## REQUIRED ACTION
Give back exactly the lines from the "Task: Open the Nouveau dropdown menu" line to the final line of the records, and only those, minus any pictures.

"""

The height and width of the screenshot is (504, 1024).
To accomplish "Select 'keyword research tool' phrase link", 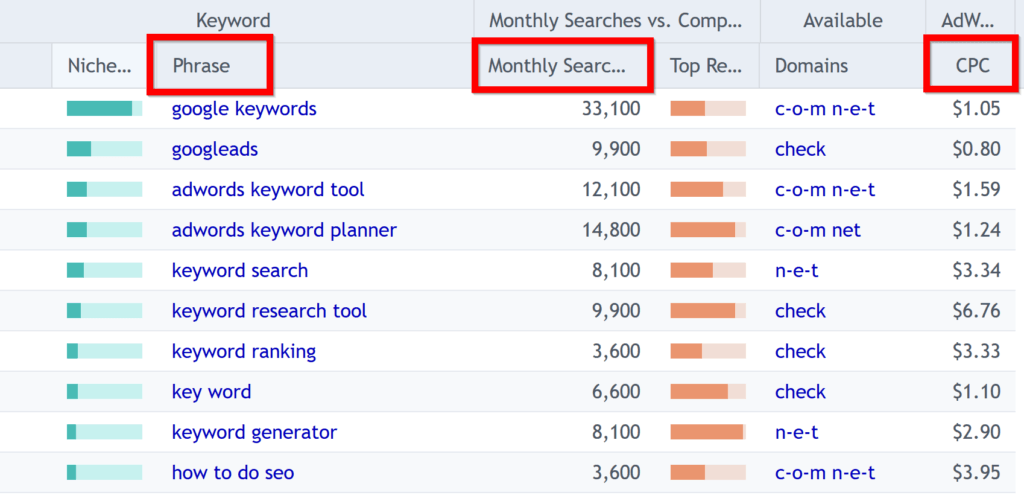I will (269, 311).
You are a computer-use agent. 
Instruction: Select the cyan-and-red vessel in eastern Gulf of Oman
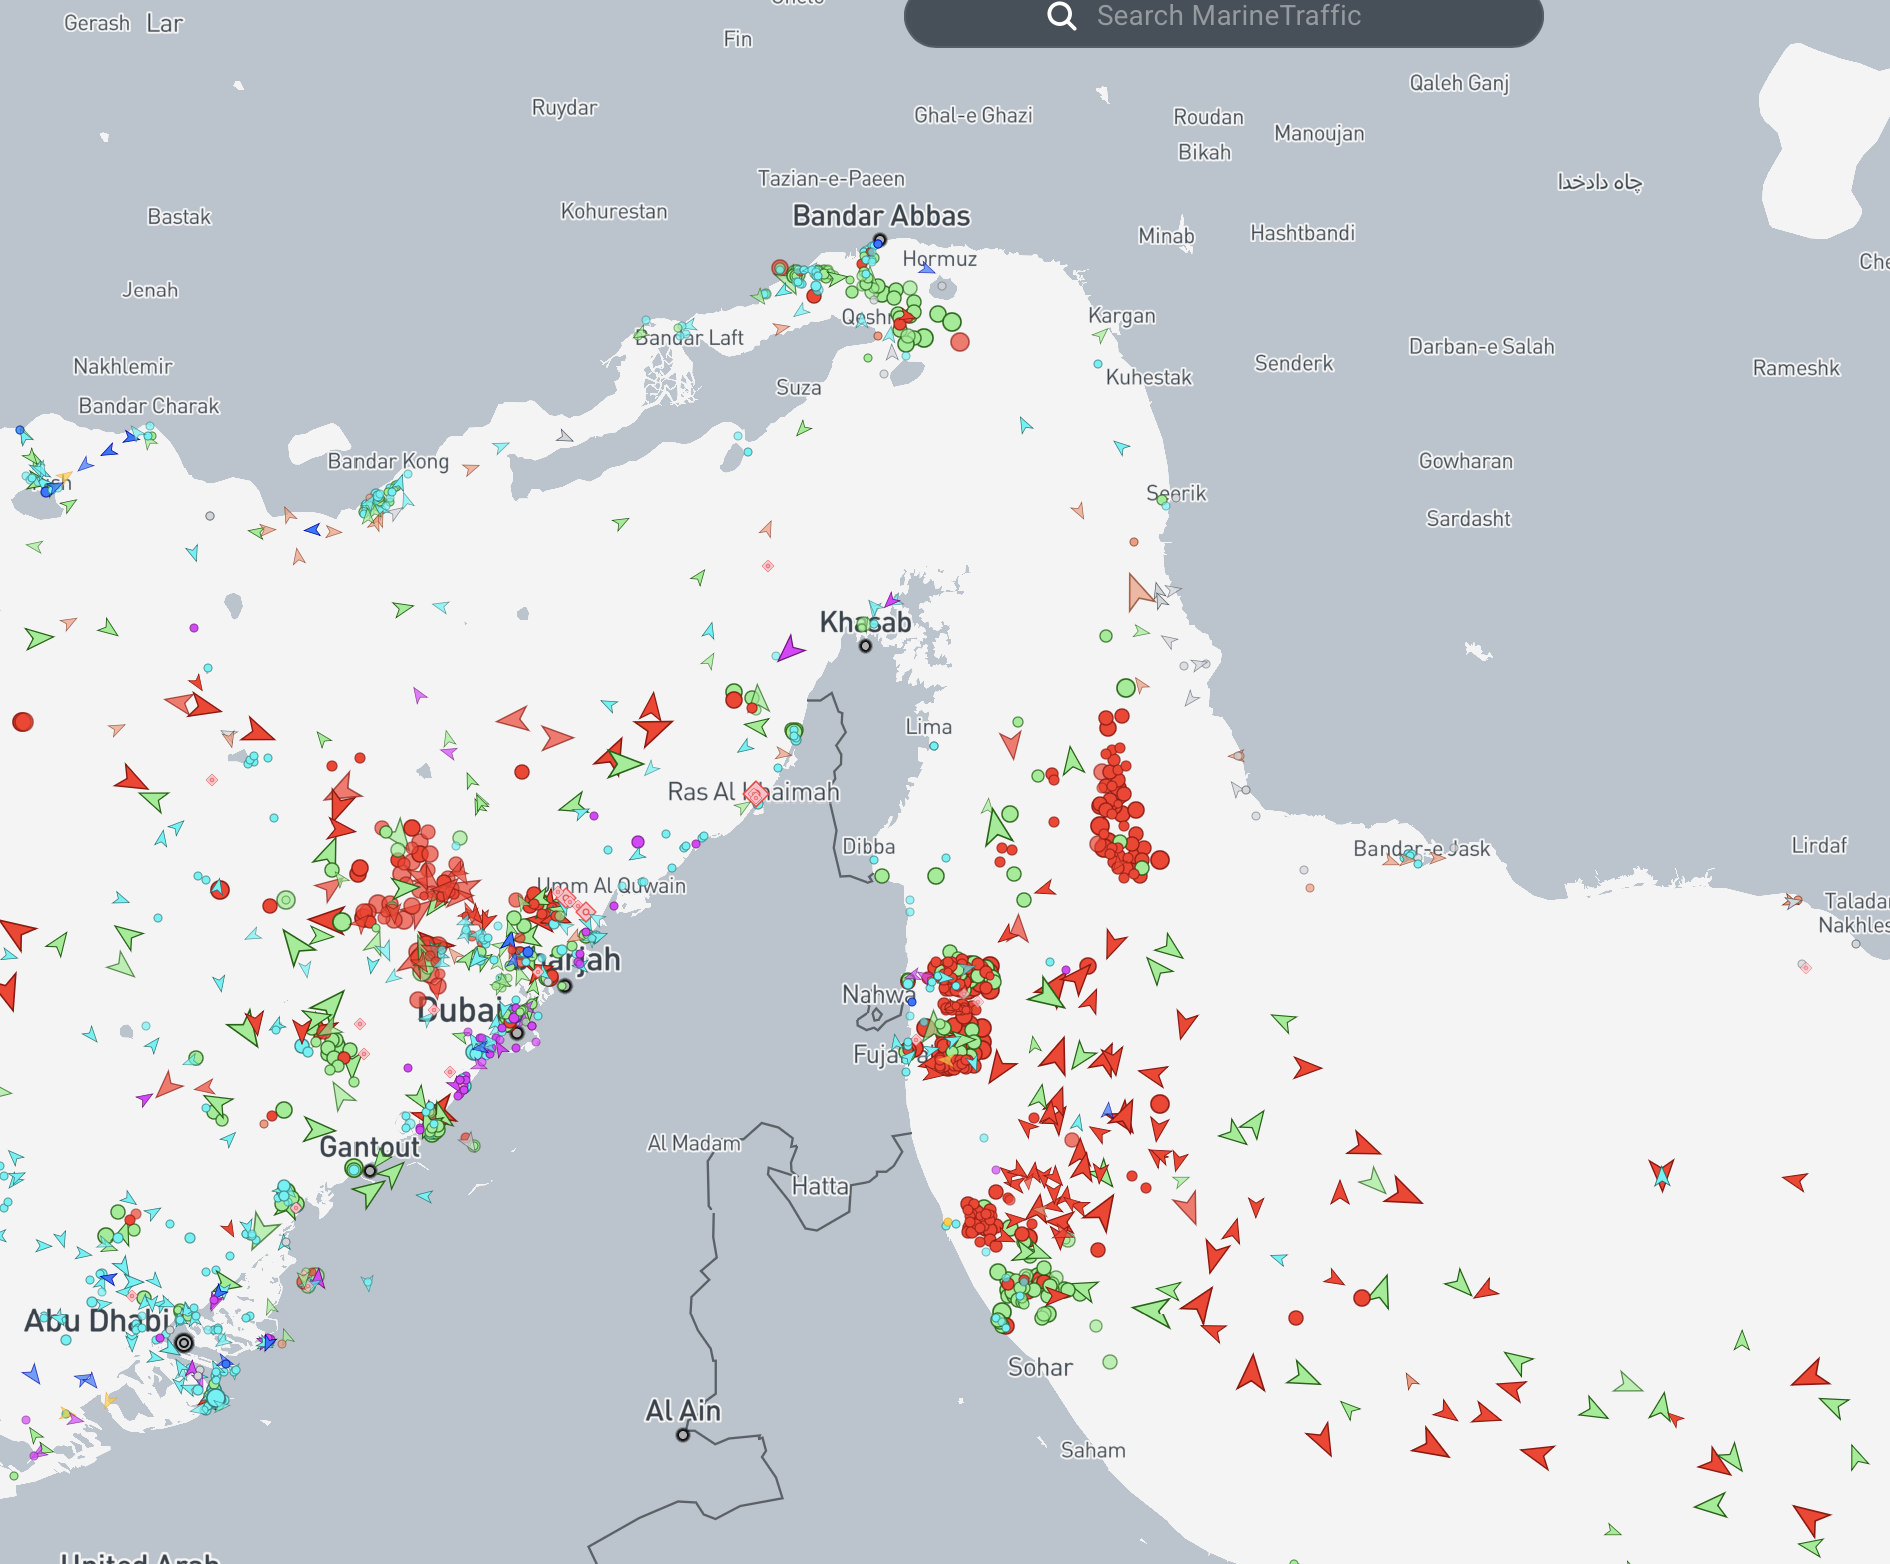click(1661, 1174)
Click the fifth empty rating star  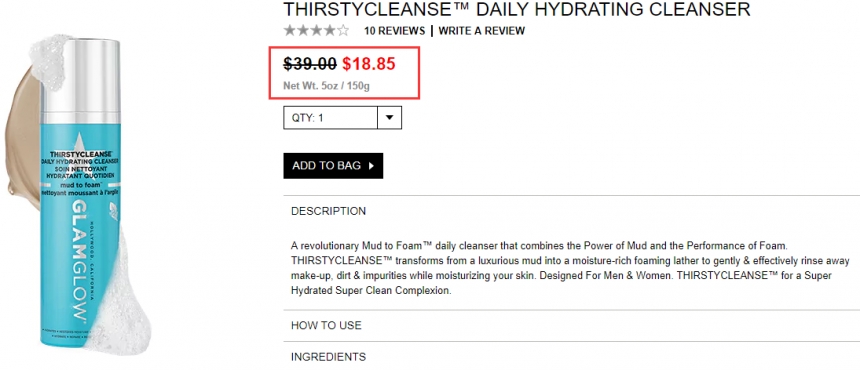[x=343, y=31]
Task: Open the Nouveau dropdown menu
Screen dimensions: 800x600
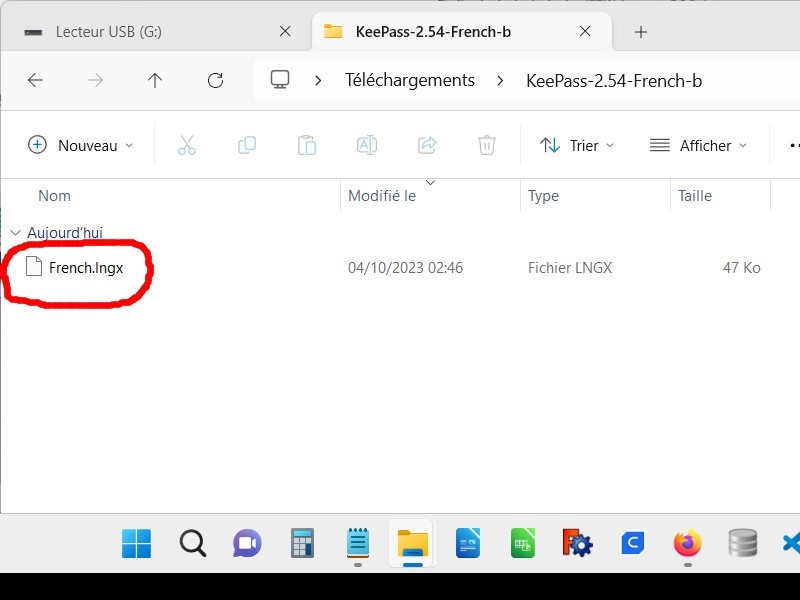Action: pyautogui.click(x=80, y=145)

"""

## ANSWER SPACE
Task: Open the Nouveau dropdown menu
Screen dimensions: 800x600
Action: pyautogui.click(x=80, y=145)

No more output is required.